Anti-VEGF Indications in Diabetic Retinopathy
Intravitreal anti-VEGF injections are indicated as first-line treatment for center-involved diabetic macular edema that impairs visual acuity, and serve as a reasonable alternative to panretinal laser photocoagulation for proliferative diabetic retinopathy. 1
Primary Indications
Diabetic Macular Edema (First-Line Treatment)
Anti-VEGF therapy is the standard of care for most eyes with diabetic macular edema involving the foveal center that impairs vision. 1
- Center-involved DME with vision impairment represents the strongest indication, where anti-VEGF provides superior visual and anatomic outcomes compared to laser monotherapy 1
- Treatment typically requires injections every 4-8 weeks during the first 12 months, with fewer injections needed in subsequent years to maintain remission 1
- Five anti-VEGF agents are currently used: bevacizumab, ranibizumab, aflibercept (2 mg and 8 mg), brolucizumab, and faricimab 1
For eyes with moderate visual impairment (20/50 or worse), aflibercept provides superior vision outcomes compared to bevacizumab. 1 This represents the highest quality comparative data available for agent selection.
For eyes with good vision (20/25 or better) despite DME, close monitoring with initiation of anti-VEGF only if vision worsens provides similar 2-year outcomes to immediate treatment. 1 This allows for a more conservative approach in select cases.
Proliferative Diabetic Retinopathy (Alternative to Laser)
Anti-VEGF injections are a reasonable alternative to traditional panretinal laser photocoagulation for proliferative diabetic retinopathy. 1
- Anti-VEGF therapy is effective at regressing proliferative disease and leads to noninferior or superior visual acuity outcomes compared to panretinal laser over 2 years 1
- Patients treated with ranibizumab demonstrate less peripheral visual field loss, fewer vitrectomy surgeries for complications, and lower risk of developing diabetic macular edema compared to laser 1
- The FDA has approved aflibercept and ranibizumab specifically for diabetic retinopathy treatment 1
Secondary and Emerging Indications
Nonproliferative Diabetic Retinopathy (Not Routinely Recommended)
Anti-VEGF treatment of nonproliferative diabetic retinopathy reduces subsequent development of retinal neovascularization and diabetic macular edema, but has not been shown to improve visual outcomes over 2 years and is therefore not routinely recommended for this indication. 1
Persistent DME Despite Anti-VEGF (Second-Line)

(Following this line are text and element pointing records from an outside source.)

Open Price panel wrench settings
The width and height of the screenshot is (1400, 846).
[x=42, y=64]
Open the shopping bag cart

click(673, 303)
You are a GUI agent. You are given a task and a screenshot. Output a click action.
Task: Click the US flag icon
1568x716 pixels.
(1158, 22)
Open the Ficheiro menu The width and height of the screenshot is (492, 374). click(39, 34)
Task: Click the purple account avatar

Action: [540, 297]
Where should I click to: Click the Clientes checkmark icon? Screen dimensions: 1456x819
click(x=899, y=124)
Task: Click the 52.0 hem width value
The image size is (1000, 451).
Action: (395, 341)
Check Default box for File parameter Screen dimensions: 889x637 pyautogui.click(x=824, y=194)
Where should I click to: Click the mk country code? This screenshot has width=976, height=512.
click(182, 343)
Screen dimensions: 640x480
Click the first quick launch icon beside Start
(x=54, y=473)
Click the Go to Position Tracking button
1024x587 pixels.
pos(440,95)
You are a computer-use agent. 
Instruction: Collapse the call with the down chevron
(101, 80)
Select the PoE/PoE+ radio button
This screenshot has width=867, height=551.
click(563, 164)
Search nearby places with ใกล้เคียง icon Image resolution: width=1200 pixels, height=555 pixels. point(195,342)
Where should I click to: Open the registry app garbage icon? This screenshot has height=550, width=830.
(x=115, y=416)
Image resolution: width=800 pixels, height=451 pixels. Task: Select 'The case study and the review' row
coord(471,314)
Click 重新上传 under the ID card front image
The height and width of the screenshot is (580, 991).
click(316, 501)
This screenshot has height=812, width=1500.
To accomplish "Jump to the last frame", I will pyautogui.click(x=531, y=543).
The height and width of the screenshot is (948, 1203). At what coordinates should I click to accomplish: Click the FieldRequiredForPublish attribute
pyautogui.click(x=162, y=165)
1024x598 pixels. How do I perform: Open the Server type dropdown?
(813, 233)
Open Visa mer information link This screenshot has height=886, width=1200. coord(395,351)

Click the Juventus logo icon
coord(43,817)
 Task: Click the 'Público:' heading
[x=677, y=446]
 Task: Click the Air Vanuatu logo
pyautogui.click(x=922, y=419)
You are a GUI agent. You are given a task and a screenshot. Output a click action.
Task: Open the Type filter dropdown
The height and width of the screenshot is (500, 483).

When DME persists despite anti-VEGF therapy, macular focal/grid photocoagulation or intravitreal corticosteroids are reasonable second-line treatments. 1
Critical Clinical Considerations
Treatment Burden and Compliance
A major drawback of anti-VEGF therapy is the requirement for more frequent visits and treatments compared to panretinal laser. 1 This may not be optimal for all patients, particularly those with:
- Limited access to ophthalmologic care
- Poor compliance with scheduled follow-up
- Inability to maintain frequent injection schedules 1
Patients with nonintentional lapses in anti-VEGF treatment are at risk for worse visual acuity and anatomic outcomes. 1 This represents a critical pitfall when selecting anti-VEGF over laser therapy.
Special Populations: Pregnancy
Anti-VEGF use in pregnant individuals may be justified only if potential benefit outweighs potential risk to the fetus. 1
- Current anti-VEGF medications are FDA pregnancy category C (animal studies show embryo-fetal toxicity, no controlled human data) 1
- Caution is warranted due to theoretical risks to the developing fetal vasculature 1
- Laser photocoagulation and corticosteroids represent reasonable first-line alternatives in pregnancy 1
Referral Triggers
Promptly refer individuals with any level of diabetic macular edema, moderate or worse nonproliferative diabetic retinopathy, or any proliferative diabetic retinopathy to an experienced ophthalmologist. 1 Early referral is essential to prevent vision loss and optimize treatment outcomes.